Лазарев: Вообще искусство возникает, когда есть ограничения. Так же, как и спорт. Без ограничений всё разливается, и тут тоже должен быть барьер, который нужно преодолевать. Восстановить из текста что-то, ещё и интонацию восстановить, когда вслух читаешь. Что интересно: я заметил, что маленькие дети сначала выучивают интонацию. До всяких слов они могут говорить «агу, агу, агу», и ты понимаешь, про что речь. И настроение всё передаётся интонацией.

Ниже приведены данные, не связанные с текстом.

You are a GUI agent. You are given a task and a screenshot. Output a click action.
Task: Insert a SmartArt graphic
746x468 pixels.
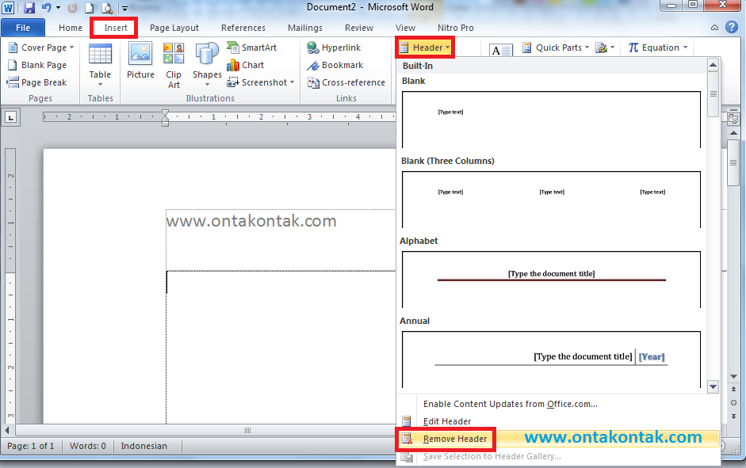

Смирнова: Бывает такое, что дети выбирают одно и тоже произведение. И тогда очень интересно сравнивать, потому что получается, что у одного злой чеховский мальчик такой-то, а у другого — совершенно другой. И дети чувствуют, что есть тексты простые и сложные. И даже когда меня спрашивают, почему у нас есть критерий «выбор текста», мы говорим, что текст должен быть по возрасту, органичным, выбор должен быть оригинальным. На самом деле дети давно это определили, и непонятно, как это прописать. Вот эти простые и сложные тексты. Сложные тексты, которые подразумевают интерпретацию. И может быть 20 человек, которые прочитали друг за другом, и все 20 человек прочитали по-разному. А есть тексты, которые не подразумевают какой-то интерпретации. В основном юмористические. Всем понятно, в каком месте засмеяться, например. Или слишком слёзы прописаны. И дети сами считают, что такие тексты не для этого конкурса, потому что ты не можешь здесь себя проявить — всё слишком очевидно.
Лазарев: Да, свою интонацию приклеить, как бы соавтором быть. Это же соавторство — чтение вслух.
Смирнова: И вот мы, например, долго обсуждали того же Драгунского. Он прекрасен, но все знают, в каком месте засмеяться. Ты не можешь прочитать с другой интонацией. А есть тексты, которые намного сложнее. И на самом деле — тот же самый «Маленький принц». Вот сколько у нас было Маленьких принцев — все Маленькие принцы разные.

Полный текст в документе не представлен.